* [Task details]
Retype each record shown below, leaving every character as it is.

[Records from a data collection]
Segment Open

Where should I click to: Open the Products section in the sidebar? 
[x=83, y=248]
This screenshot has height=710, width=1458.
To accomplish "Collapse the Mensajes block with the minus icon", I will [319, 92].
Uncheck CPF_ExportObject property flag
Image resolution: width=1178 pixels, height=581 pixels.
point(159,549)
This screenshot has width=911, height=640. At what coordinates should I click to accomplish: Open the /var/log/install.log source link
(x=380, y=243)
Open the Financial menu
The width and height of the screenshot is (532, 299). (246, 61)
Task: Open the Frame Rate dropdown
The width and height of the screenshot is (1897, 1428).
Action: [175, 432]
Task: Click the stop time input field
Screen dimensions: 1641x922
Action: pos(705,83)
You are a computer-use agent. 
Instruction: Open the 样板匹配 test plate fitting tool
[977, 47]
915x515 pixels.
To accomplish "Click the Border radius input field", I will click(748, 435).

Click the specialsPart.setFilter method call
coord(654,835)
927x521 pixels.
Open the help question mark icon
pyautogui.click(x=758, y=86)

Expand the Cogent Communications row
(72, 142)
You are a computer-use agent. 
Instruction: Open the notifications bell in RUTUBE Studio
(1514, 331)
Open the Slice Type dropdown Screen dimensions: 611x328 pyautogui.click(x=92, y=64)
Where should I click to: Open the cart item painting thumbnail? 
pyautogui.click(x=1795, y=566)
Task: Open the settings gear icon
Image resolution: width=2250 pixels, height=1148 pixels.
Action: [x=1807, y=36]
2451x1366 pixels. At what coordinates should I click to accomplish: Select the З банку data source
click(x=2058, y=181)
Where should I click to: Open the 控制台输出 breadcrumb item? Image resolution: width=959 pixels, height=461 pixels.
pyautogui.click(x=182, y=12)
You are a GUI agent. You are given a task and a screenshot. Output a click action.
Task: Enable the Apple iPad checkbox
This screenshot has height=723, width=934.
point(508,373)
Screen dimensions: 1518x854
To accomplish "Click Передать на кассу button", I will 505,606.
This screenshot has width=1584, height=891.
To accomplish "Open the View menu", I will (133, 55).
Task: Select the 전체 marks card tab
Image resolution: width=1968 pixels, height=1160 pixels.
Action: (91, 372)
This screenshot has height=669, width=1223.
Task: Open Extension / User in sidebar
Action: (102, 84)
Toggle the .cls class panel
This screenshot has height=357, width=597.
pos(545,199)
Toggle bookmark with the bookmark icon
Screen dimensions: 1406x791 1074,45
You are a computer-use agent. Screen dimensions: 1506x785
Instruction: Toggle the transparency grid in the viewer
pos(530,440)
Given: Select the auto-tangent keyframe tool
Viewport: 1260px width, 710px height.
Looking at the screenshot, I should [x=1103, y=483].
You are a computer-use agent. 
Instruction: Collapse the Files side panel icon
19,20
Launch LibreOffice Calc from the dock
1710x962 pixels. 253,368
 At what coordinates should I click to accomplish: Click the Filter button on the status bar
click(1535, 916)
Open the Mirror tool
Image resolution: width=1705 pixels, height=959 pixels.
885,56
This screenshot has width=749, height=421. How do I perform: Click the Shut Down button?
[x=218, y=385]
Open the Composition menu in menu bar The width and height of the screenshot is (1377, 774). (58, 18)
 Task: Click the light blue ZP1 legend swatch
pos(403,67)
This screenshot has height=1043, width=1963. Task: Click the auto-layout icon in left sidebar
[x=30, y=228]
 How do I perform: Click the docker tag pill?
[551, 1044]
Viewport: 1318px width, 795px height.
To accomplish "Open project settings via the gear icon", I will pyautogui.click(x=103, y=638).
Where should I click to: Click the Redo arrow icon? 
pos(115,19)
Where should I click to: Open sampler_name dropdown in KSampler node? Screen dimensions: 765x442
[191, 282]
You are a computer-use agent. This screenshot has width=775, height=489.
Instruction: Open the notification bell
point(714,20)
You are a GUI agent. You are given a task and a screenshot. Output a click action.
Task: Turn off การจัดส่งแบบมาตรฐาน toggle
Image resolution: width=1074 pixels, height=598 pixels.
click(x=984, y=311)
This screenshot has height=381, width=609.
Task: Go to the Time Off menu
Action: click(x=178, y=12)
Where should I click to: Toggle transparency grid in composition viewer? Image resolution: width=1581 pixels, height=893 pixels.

Segment Closed

* [Expected output]
Where should I click to: Open the Products section in the sidebar? 
[x=83, y=248]
This screenshot has height=710, width=1458.
To accomplish "Collapse the Mensajes block with the minus icon", I will [319, 92].
Uncheck CPF_ExportObject property flag
Image resolution: width=1178 pixels, height=581 pixels.
point(159,549)
This screenshot has width=911, height=640. At what coordinates should I click to accomplish: Open the /var/log/install.log source link
(x=380, y=243)
Open the Financial menu
The width and height of the screenshot is (532, 299). (246, 61)
Task: Open the Frame Rate dropdown
The width and height of the screenshot is (1897, 1428).
Action: [175, 432]
Task: Click the stop time input field
Screen dimensions: 1641x922
Action: pos(705,83)
You are a computer-use agent. 
Instruction: Open the 样板匹配 test plate fitting tool
[977, 47]
915x515 pixels.
To accomplish "Click the Border radius input field", I will click(748, 435).

Click the specialsPart.setFilter method call
coord(654,835)
927x521 pixels.
Open the help question mark icon
pyautogui.click(x=758, y=86)

Expand the Cogent Communications row
(72, 142)
You are a computer-use agent. 
Instruction: Open the notifications bell in RUTUBE Studio
(1514, 331)
Open the Slice Type dropdown Screen dimensions: 611x328 pyautogui.click(x=92, y=64)
Where should I click to: Open the cart item painting thumbnail? 
pyautogui.click(x=1795, y=566)
Task: Open the settings gear icon
Image resolution: width=2250 pixels, height=1148 pixels.
Action: [x=1807, y=36]
2451x1366 pixels. At what coordinates should I click to accomplish: Select the З банку data source
click(x=2058, y=181)
Where should I click to: Open the 控制台输出 breadcrumb item? Image resolution: width=959 pixels, height=461 pixels.
pyautogui.click(x=182, y=12)
You are a GUI agent. You are given a task and a screenshot. Output a click action.
Task: Enable the Apple iPad checkbox
This screenshot has height=723, width=934.
point(508,373)
Screen dimensions: 1518x854
To accomplish "Click Передать на кассу button", I will 505,606.
This screenshot has width=1584, height=891.
To accomplish "Open the View menu", I will (133, 55).
Task: Select the 전체 marks card tab
Image resolution: width=1968 pixels, height=1160 pixels.
Action: (91, 372)
This screenshot has height=669, width=1223.
Task: Open Extension / User in sidebar
Action: (102, 84)
Toggle the .cls class panel
This screenshot has height=357, width=597.
pos(545,199)
Toggle bookmark with the bookmark icon
Screen dimensions: 1406x791 1074,45
You are a computer-use agent. Screen dimensions: 1506x785
Instruction: Toggle the transparency grid in the viewer
pos(530,440)
Given: Select the auto-tangent keyframe tool
Viewport: 1260px width, 710px height.
Looking at the screenshot, I should [x=1103, y=483].
You are a computer-use agent. 
Instruction: Collapse the Files side panel icon
19,20
Launch LibreOffice Calc from the dock
1710x962 pixels. 253,368
 At what coordinates should I click to accomplish: Click the Filter button on the status bar
click(1535, 916)
Open the Mirror tool
Image resolution: width=1705 pixels, height=959 pixels.
885,56
This screenshot has width=749, height=421. How do I perform: Click the Shut Down button?
[x=218, y=385]
Open the Composition menu in menu bar The width and height of the screenshot is (1377, 774). (58, 18)
 Task: Click the light blue ZP1 legend swatch
pos(403,67)
This screenshot has height=1043, width=1963. Task: Click the auto-layout icon in left sidebar
[x=30, y=228]
 How do I perform: Click the docker tag pill?
[551, 1044]
Viewport: 1318px width, 795px height.
To accomplish "Open project settings via the gear icon", I will pyautogui.click(x=103, y=638).
Where should I click to: Click the Redo arrow icon? 
pos(115,19)
Where should I click to: Open sampler_name dropdown in KSampler node? Screen dimensions: 765x442
[191, 282]
You are a computer-use agent. This screenshot has width=775, height=489.
Instruction: Open the notification bell
point(714,20)
You are a GUI agent. You are given a task and a screenshot. Output a click action.
Task: Turn off การจัดส่งแบบมาตรฐาน toggle
Image resolution: width=1074 pixels, height=598 pixels.
click(x=984, y=311)
This screenshot has height=381, width=609.
Task: Go to the Time Off menu
Action: click(x=178, y=12)
Where should I click to: Toggle transparency grid in composition viewer? Image resolution: width=1581 pixels, height=893 pixels.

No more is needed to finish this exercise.